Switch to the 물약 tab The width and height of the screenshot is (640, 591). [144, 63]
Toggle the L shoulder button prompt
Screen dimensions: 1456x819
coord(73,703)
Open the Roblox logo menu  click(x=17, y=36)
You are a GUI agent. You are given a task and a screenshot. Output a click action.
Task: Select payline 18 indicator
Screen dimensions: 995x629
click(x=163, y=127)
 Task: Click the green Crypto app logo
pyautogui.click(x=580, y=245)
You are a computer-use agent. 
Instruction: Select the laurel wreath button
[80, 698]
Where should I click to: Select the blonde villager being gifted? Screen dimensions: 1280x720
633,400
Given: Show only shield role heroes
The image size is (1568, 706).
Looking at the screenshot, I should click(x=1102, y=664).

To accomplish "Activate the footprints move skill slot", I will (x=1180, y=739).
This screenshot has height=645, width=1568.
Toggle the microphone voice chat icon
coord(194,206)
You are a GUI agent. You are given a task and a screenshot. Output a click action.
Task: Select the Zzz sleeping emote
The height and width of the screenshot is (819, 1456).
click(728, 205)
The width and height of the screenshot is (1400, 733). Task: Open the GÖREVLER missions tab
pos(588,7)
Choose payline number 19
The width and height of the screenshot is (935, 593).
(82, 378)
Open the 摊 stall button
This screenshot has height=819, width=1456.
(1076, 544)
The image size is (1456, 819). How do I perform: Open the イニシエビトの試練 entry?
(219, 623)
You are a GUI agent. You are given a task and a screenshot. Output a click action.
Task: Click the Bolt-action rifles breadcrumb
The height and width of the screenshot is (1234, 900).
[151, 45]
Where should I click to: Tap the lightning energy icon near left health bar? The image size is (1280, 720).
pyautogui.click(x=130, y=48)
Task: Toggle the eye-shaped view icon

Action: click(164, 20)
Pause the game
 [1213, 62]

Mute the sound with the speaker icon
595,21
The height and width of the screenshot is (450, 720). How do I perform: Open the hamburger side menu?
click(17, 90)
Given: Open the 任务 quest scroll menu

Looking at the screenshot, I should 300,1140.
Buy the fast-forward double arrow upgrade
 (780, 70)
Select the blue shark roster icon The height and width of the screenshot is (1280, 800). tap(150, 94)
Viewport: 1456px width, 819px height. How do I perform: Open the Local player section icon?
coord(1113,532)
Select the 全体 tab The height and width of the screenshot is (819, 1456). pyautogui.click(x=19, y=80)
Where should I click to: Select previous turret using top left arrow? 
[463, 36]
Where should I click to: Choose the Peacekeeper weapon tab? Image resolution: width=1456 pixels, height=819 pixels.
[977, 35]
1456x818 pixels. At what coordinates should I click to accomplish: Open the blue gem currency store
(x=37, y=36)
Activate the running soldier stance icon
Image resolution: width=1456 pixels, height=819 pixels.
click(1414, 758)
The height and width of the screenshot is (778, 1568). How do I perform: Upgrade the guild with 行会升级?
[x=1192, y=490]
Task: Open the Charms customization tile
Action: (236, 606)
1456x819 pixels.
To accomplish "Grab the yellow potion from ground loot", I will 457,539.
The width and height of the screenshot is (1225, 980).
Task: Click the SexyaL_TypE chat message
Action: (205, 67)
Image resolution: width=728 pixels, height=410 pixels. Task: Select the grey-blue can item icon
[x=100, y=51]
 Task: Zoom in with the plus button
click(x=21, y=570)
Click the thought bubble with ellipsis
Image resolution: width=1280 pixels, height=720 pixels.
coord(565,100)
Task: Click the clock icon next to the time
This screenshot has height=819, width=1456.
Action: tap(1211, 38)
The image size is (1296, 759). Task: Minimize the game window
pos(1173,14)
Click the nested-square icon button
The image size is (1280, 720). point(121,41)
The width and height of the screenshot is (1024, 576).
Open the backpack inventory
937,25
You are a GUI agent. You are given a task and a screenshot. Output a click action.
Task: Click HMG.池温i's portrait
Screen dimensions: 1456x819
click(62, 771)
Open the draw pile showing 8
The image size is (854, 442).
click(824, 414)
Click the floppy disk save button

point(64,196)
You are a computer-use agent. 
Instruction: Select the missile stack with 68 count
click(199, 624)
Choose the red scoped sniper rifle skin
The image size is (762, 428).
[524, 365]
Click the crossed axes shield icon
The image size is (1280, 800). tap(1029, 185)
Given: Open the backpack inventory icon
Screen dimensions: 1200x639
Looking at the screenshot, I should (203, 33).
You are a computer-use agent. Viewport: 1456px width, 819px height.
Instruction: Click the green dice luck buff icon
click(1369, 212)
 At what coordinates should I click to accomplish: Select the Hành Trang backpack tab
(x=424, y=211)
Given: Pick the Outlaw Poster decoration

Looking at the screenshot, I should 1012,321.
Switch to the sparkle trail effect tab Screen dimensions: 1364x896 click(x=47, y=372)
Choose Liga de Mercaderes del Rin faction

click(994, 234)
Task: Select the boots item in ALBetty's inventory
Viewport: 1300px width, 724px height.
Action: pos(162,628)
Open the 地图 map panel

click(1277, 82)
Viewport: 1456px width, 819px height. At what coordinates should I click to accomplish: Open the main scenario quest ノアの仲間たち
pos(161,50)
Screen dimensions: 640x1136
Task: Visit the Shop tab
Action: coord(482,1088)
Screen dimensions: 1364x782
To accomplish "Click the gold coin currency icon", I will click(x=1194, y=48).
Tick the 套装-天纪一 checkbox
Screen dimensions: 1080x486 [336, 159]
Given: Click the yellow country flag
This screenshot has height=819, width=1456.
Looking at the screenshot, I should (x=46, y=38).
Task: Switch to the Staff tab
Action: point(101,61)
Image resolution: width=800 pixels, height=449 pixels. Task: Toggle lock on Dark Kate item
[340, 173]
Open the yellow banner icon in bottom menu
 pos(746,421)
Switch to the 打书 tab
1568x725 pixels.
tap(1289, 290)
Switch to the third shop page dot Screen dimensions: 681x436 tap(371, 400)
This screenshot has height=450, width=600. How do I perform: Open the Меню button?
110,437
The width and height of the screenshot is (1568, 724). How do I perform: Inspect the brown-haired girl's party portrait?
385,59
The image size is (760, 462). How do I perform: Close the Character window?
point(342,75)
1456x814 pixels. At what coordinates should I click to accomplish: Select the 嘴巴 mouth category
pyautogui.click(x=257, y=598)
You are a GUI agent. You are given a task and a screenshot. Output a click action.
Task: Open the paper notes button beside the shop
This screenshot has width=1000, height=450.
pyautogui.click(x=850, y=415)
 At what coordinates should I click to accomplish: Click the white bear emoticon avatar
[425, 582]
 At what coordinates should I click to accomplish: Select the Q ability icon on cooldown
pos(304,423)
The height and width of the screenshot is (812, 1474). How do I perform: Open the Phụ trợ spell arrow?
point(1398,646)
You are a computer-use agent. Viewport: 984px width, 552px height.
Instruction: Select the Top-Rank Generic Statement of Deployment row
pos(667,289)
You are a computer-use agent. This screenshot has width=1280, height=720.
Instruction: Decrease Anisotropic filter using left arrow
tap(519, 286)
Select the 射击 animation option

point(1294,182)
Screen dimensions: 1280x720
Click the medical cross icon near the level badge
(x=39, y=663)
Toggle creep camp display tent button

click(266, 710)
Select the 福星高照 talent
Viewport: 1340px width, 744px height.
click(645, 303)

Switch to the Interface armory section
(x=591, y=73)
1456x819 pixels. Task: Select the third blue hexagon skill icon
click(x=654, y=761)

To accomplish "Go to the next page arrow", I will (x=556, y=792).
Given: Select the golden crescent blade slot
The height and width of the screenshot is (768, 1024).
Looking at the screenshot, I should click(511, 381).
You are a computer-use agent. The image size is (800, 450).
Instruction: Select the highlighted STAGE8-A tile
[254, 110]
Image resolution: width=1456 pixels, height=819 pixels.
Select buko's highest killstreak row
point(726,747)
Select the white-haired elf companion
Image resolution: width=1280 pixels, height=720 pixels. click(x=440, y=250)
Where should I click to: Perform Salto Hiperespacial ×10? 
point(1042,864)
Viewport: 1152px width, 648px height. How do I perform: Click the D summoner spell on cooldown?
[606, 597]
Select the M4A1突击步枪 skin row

• [Stated exercise] Please rewrite the items from the line that contains "Select the 射击 animation option" through the line that contains "Looking at the screenshot, I should click(511, 381).", changing "medical cross" to "health cross" and keeping everything else the same.

• [Exercise output]
Select the 射击 animation option

point(1294,182)
Screen dimensions: 1280x720
Click the health cross icon near the level badge
(x=39, y=663)
Toggle creep camp display tent button

click(266, 710)
Select the 福星高照 talent
Viewport: 1340px width, 744px height.
click(645, 303)

Switch to the Interface armory section
(x=591, y=73)
1456x819 pixels. Task: Select the third blue hexagon skill icon
click(x=654, y=761)

To accomplish "Go to the next page arrow", I will (x=556, y=792).
Given: Select the golden crescent blade slot
The height and width of the screenshot is (768, 1024).
Looking at the screenshot, I should click(511, 381).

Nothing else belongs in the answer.